[Items taken from a dataset]
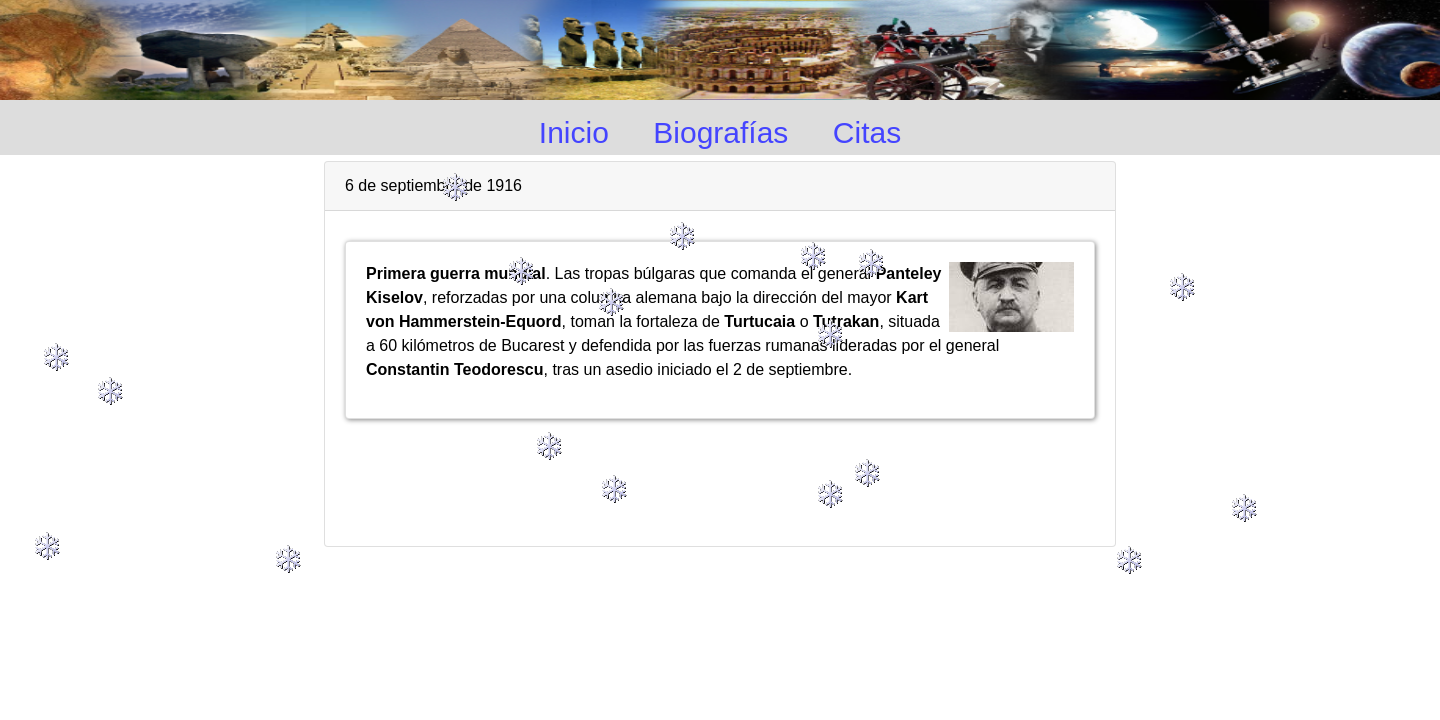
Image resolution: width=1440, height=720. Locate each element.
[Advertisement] (720, 474)
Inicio (574, 132)
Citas (867, 132)
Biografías (720, 132)
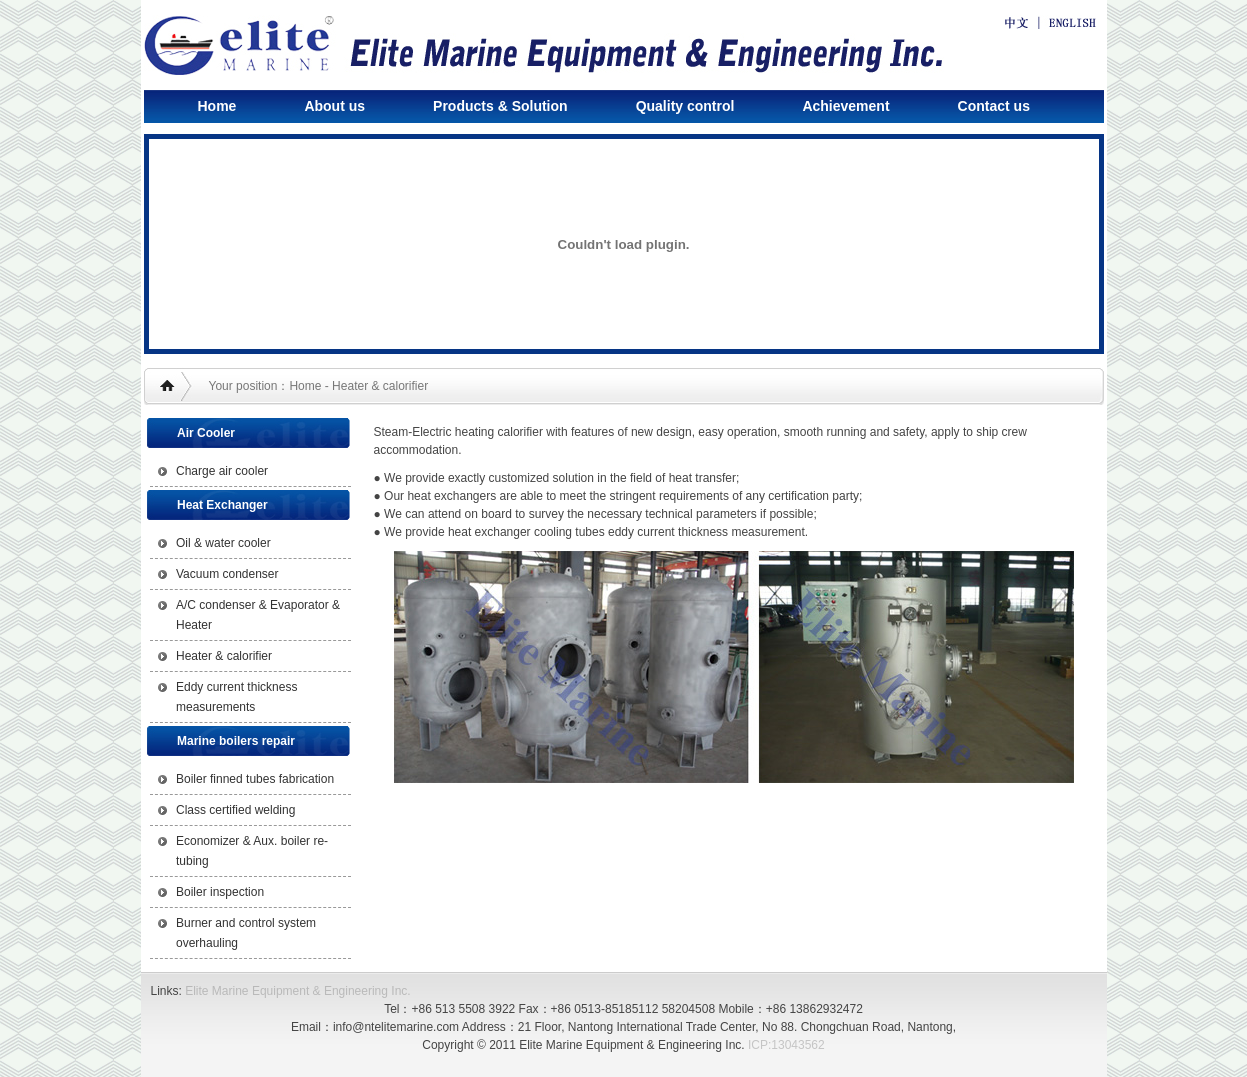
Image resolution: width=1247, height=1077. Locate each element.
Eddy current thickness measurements (236, 697)
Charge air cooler (222, 471)
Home (217, 106)
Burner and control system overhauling (246, 933)
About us (334, 106)
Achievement (845, 106)
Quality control (685, 106)
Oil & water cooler (223, 543)
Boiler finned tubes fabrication (255, 779)
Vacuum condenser (227, 574)
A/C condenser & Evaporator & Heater (258, 615)
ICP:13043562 (786, 1045)
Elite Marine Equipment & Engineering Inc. (297, 991)
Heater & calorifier (224, 656)
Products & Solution (500, 106)
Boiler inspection (220, 892)
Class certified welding (235, 810)
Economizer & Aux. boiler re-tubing (252, 851)
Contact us (994, 106)
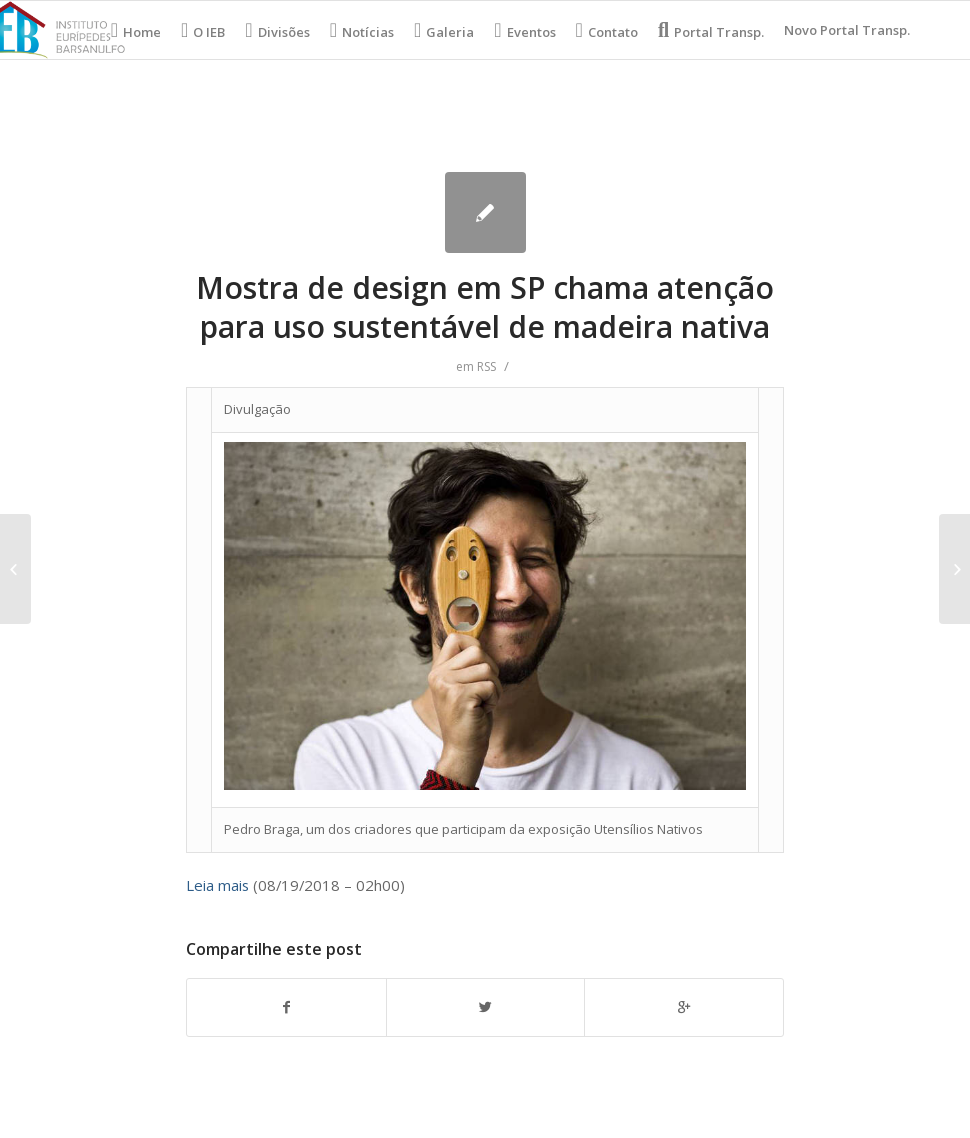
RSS (486, 366)
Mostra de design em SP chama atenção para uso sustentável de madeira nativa (485, 307)
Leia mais (217, 885)
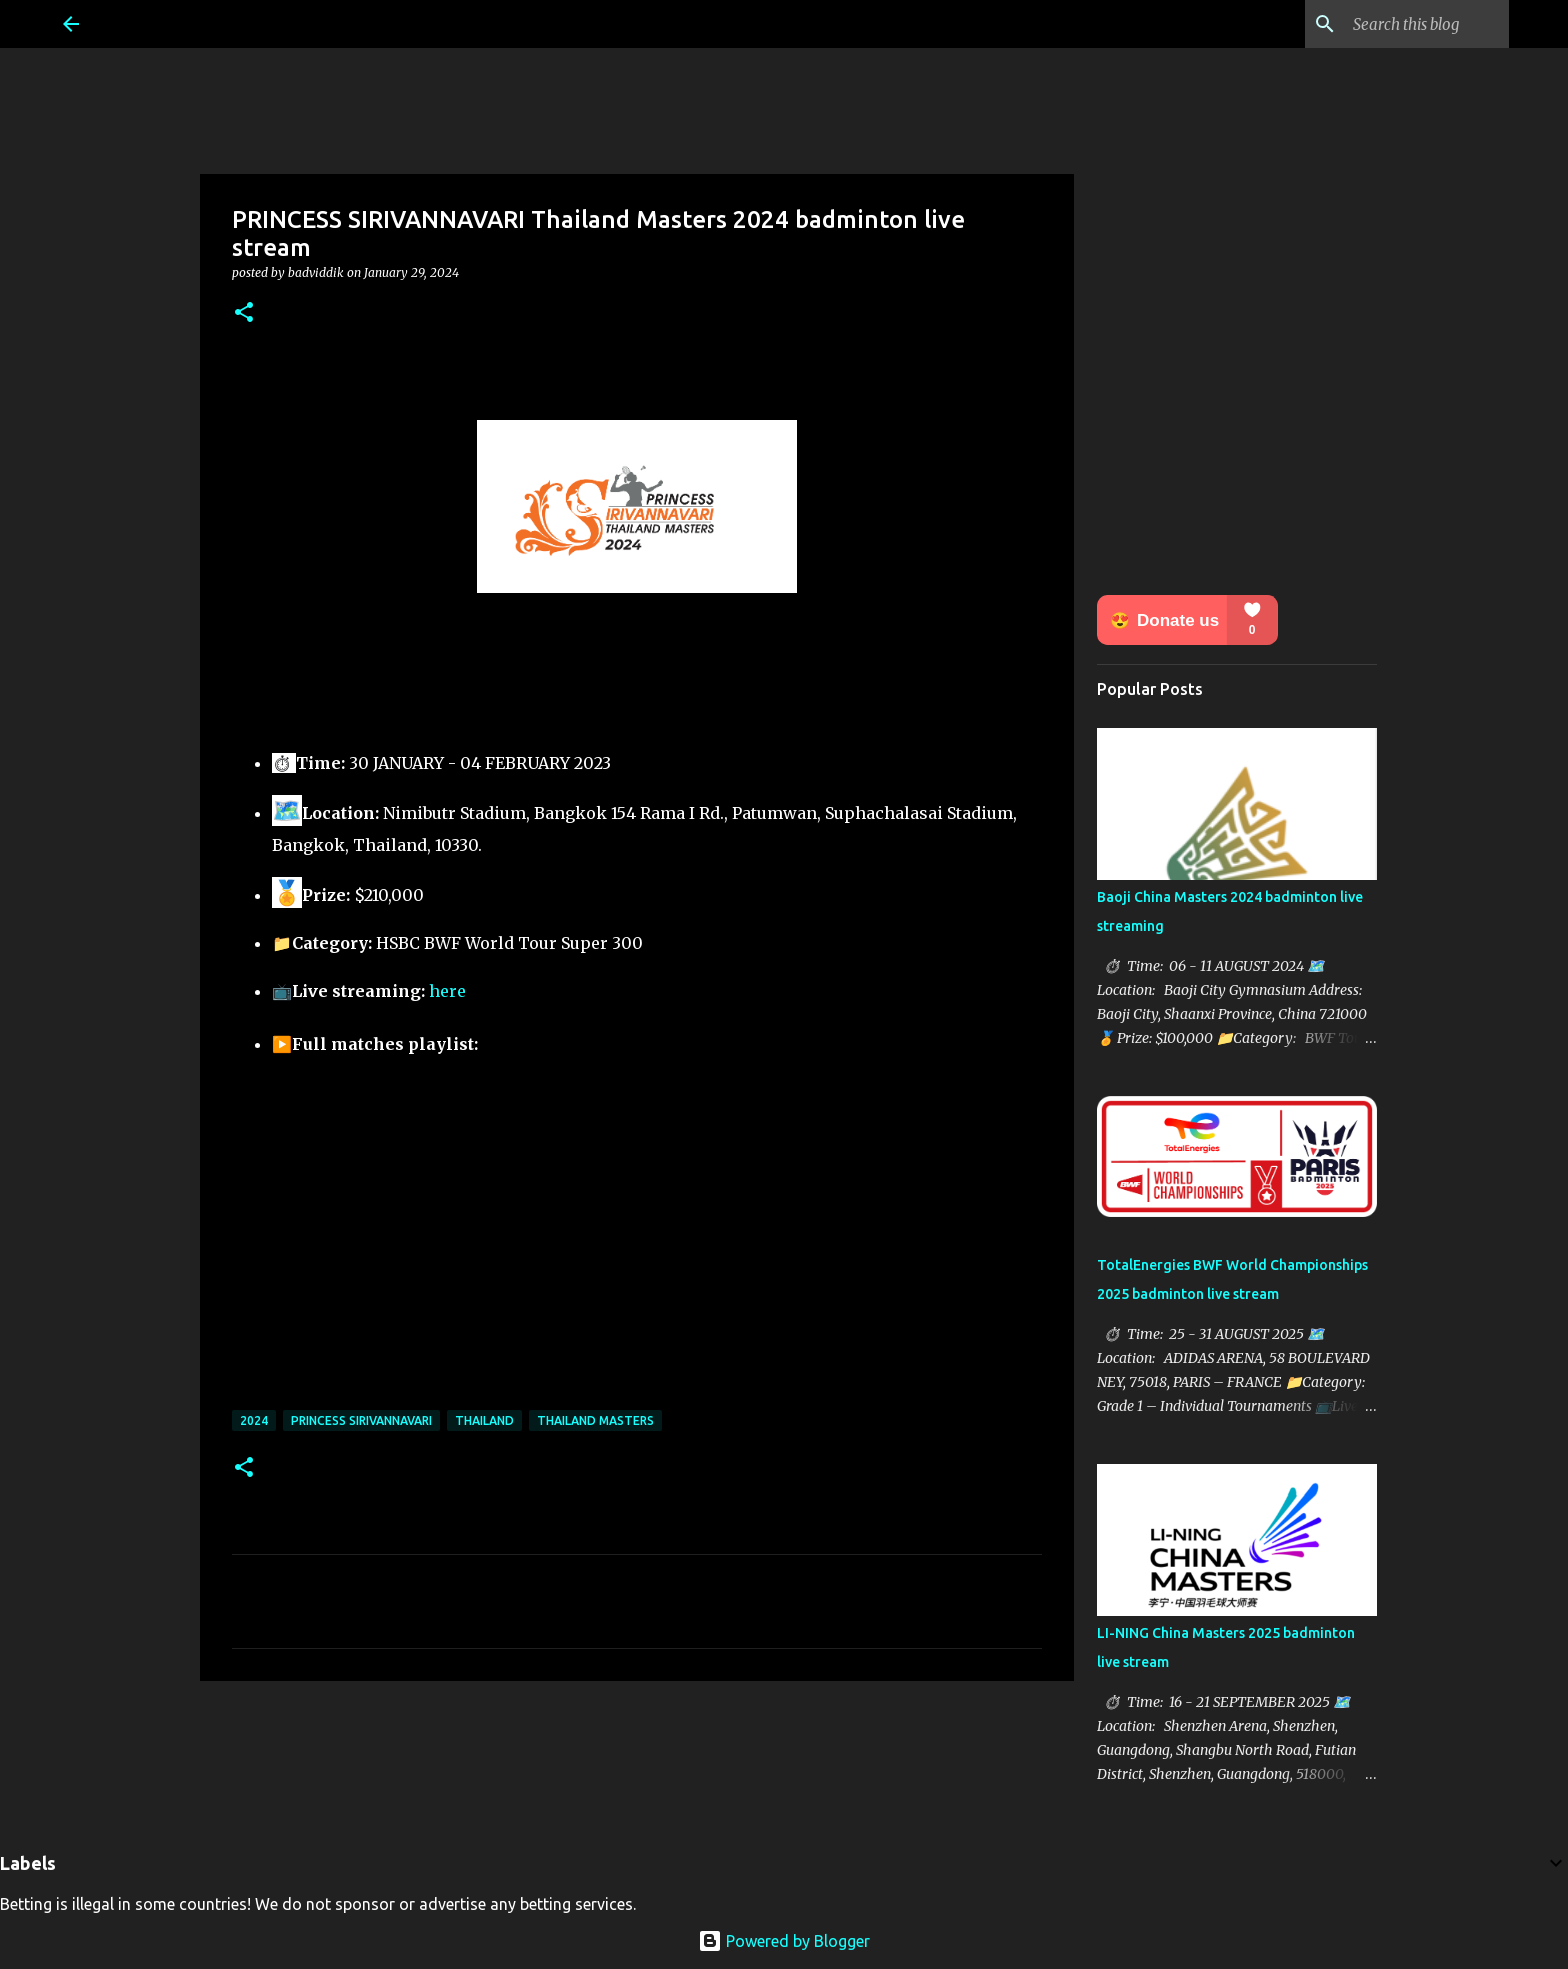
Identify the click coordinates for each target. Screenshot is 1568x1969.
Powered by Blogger (784, 1941)
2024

WRITTEN EXERCISE: Recast all the lines above as a numbered list, skipping blank lines and leaving out the pictures.

FINISHED EXERCISE:
1. Image resolution: width=1440, height=720. Locate each element.
2. [Advertisement] (720, 474)
3. Inicio (574, 132)
4. Citas (867, 132)
5. Biografías (720, 132)
6. Image resolution: width=1247, height=1077. Locate each element.
7. Eddy current thickness measurements (236, 697)
8. Charge air cooler (222, 471)
9. Home (217, 106)
10. Burner and control system overhauling (246, 933)
11. About us (334, 106)
12. Achievement (845, 106)
13. Quality control (685, 106)
14. Oil & water cooler (223, 543)
15. Boiler finned tubes fabrication (255, 779)
16. Vacuum condenser (227, 574)
17. A/C condenser & Evaporator & Heater (258, 615)
18. ICP:13043562 (786, 1045)
19. Elite Marine Equipment & Engineering Inc. (297, 991)
20. Heater & calorifier (224, 656)
21. Products & Solution (500, 106)
22. Boiler inspection (220, 892)
23. Class certified welding (235, 810)
24. Economizer & Aux. boiler re-tubing (252, 851)
25. Contact us (994, 106)
26. RSS (486, 366)
27. Mostra de design em SP chama atenção para uso sustentável de madeira nativa (485, 307)
28. Leia mais (217, 885)
29. Identify the click coordinates for each target. Screenshot is 1568x1969.
30. Powered by Blogger (784, 1941)
31. 2024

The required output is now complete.